From c7a85698724df6aca074b5553c1da4fc47e600df Mon Sep 17 00:00:00 2001
From: Bogdan <matolq@gmail.com>
Date: Sun, 14 Jun 2026 22:27:56 +0200
Subject: [PATCH 9/9] docs: split Common changelog entry

---
 user_guide_src/source/changelogs/v4.7.4.rst | 3 ++-
 1 file changed, 2 insertions(+), 1 deletion(-)

diff --git a/user_guide_src/source/changelogs/v4.7.4.rst b/user_guide_src/source/changelogs/v4.7.4.rst
index 12440bed96e3..60d9676a0812 100644
--- a/user_guide_src/source/changelogs/v4.7.4.rst
+++ b/user_guide_src/source/changelogs/v4.7.4.rst
@@ -31,7 +31,8 @@ Bugs Fixed
 **********
 
 - **API:** Fixed a bug in Transformers where the root request's ``fields`` and ``include`` query parameters leaked into nested transformers created inside ``include*()`` methods, causing incorrect field filtering, unexpected includes, or infinite recursion.
-- **Common:** Fixed a bug in ``env()`` where a ``TypeError`` could be thrown when non-string values were passed, and fixed ``esc()`` to propagate encoding correctly and prevent reference leaks.
+- **Common:** Fixed a bug in ``env()`` where a ``TypeError`` could be thrown when non-string values were passed.

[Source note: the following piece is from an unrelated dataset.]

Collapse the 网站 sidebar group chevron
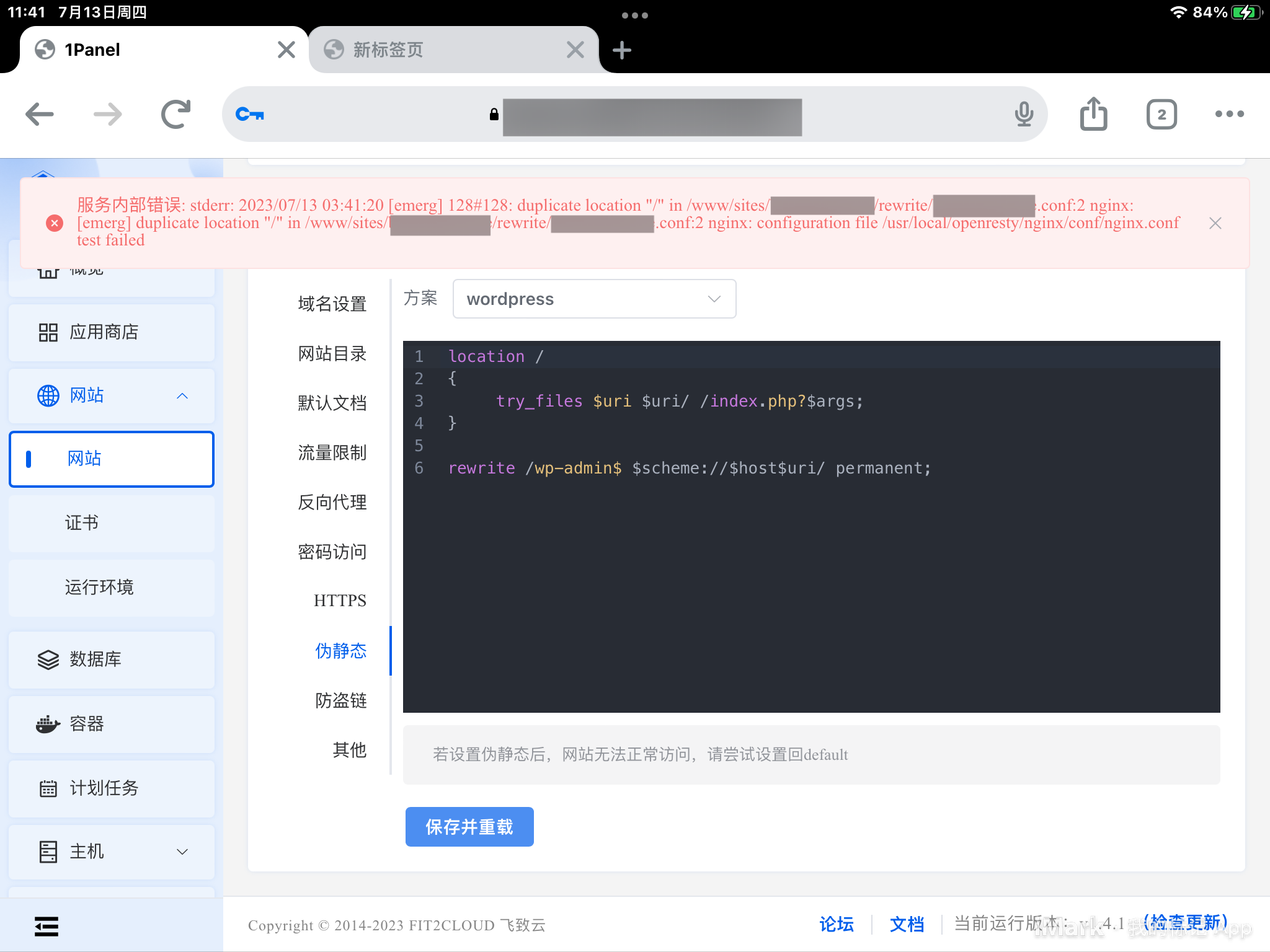Viewport: 1270px width, 952px height. coord(182,395)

+- **Common:** Fixed ``esc()`` to propagate encoding correctly and prevent reference leaks.
 - **Commands:** Fixed a bug where ``spark lang:find`` treated translation keys already provided by the framework or another namespace (such as ``Errors.*`` in ``system/Language``) as new, listing them under ``--show-new`` and writing untranslated placeholders into ``app/Language`` that overrode the existing translations.
 - **Database:** Fixed a bug where ``updateBatch()`` could be called after Query Builder ``where()`` conditions, even though it's not supported. In this situation, now the ``DatabaseException`` is thrown.
 - **HTTP:** Fixed a bug where the User Agent library reported Safari's WebKit version instead of the browser version from the ``Version`` token.